Given these high stakes, one has to wonder how any civilized nation could allow its people to have children without having some kind of regulations to ensure that all children have competent parents. Isn’t it a child’s right to have a stable household and parents who are capable of properly raising him? Isn’t it our right as members of society to make sure incompetent, irresponsible people in our midst aren’t having children that they will neglect, children who will be more likely to become burdens on society?
Islam, of course, does require just such a license — a nikah. Properly done, according to Prophetic guidance, a nikah ensures that a couple is in the best position to raise a family, with the full support of the extended family and the community at large.
Yet, Islamic sexual ethics have been the target of unrelenting criticism from modernists and liberals for decades, who argue that Islamic law stifles the sexual freedom and autonomy of individuals by prohibiting premarital sex. To the contrary, this prohibition protects people’s freedom and autonomy because it effectively curbs the amount of children being born to single mothers and couples who are not in a position to take adequate care of them. This in turn benefits the interests of children and hence, the interests of society at large. So, even if one is not religious per se, the rational merits of prohibiting premarital sex are more than clear. And all the sociological evidence supports this.

Rows on where targets appear:
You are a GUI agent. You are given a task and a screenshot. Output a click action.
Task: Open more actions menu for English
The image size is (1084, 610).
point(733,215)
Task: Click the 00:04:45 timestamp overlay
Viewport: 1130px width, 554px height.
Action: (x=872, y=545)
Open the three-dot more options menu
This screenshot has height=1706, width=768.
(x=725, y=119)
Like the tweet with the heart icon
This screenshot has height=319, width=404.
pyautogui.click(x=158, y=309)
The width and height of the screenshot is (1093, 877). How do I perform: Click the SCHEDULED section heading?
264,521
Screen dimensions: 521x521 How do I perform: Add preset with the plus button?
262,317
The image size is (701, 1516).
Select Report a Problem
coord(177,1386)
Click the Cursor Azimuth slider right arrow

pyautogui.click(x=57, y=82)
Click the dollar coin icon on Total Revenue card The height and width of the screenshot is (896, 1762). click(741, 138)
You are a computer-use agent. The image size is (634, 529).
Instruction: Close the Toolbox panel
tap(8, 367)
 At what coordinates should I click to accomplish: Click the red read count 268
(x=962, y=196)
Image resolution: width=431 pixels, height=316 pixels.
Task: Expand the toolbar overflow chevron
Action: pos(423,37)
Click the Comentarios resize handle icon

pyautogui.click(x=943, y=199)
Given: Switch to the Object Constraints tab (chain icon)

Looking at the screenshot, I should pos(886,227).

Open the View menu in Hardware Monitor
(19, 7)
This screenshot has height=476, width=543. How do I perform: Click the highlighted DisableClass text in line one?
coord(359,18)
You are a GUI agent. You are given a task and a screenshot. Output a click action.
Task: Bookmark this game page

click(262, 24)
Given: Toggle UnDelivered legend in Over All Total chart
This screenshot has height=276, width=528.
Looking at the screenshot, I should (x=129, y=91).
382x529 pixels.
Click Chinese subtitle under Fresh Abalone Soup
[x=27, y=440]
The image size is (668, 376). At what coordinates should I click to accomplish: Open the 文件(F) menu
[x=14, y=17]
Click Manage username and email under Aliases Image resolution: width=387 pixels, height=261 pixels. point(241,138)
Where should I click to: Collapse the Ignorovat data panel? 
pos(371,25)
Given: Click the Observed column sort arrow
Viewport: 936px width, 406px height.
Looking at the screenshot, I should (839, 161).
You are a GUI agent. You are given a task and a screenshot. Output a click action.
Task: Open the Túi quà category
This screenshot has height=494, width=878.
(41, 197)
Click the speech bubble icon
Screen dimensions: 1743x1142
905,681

**Instruction:** Extend the passage on the nikah and the prohibition of premarital sex, picking up after its final sentence.

**Response:**
Put differently, premarital sex is not a victim-less crime, as some believe.45 It is a major crime that most modern nations have allowed to run rampant. This in turn affects the crime rate, it affects the percentage of the population that requires government assistance through welfare, unemployment benefits, etc. — in effect, it makes people far more dependent on the state, thus increasing state power exponentially. It is no wonder that modern nation states have shown no interest in upholding the sexual ethics that human societies of all religions have depended on for thousands of years.
In sum, we can make an unimpeachable case for why Islamic sexual ethics are rationally and ethically superior to the secular liberal alternative. So, if a religious argument against things like dating, hooking up, etc., is not convincing, then the rationalistic argument should suffice to make the moral case. At the very least, even if someone does not ultimately agree with this reasoning, he can admit that it is reasonable. And that is enough to characterize Islam’s sexual ethics concerning zina as rational and not simply “prudish,” “close-minded,” “backwards,” “cruel,” and all the other cheap adjectives used to denigrate Islamic law.
45. The inevitable remark to this point is, what about contraception? If impregnation is impossible, then where is the victim? Two easy replies: First, on analogy with other kinds of certifications and licenses, airplanes have had autopilot for decades—that doesn’t mean pilots don’t need to be certified before flying commercial jets. Second, if the existence of contraception coupled with widespread sex education were enough to prevent unwanted pregnancies, why has single-motherhood continued to rise decade after decade for the past 50
years, such that today, nearly half of all children are in single parent homes? All the statistics prove indubitably that these children are worse off than children who grow up with their fathers in their lives.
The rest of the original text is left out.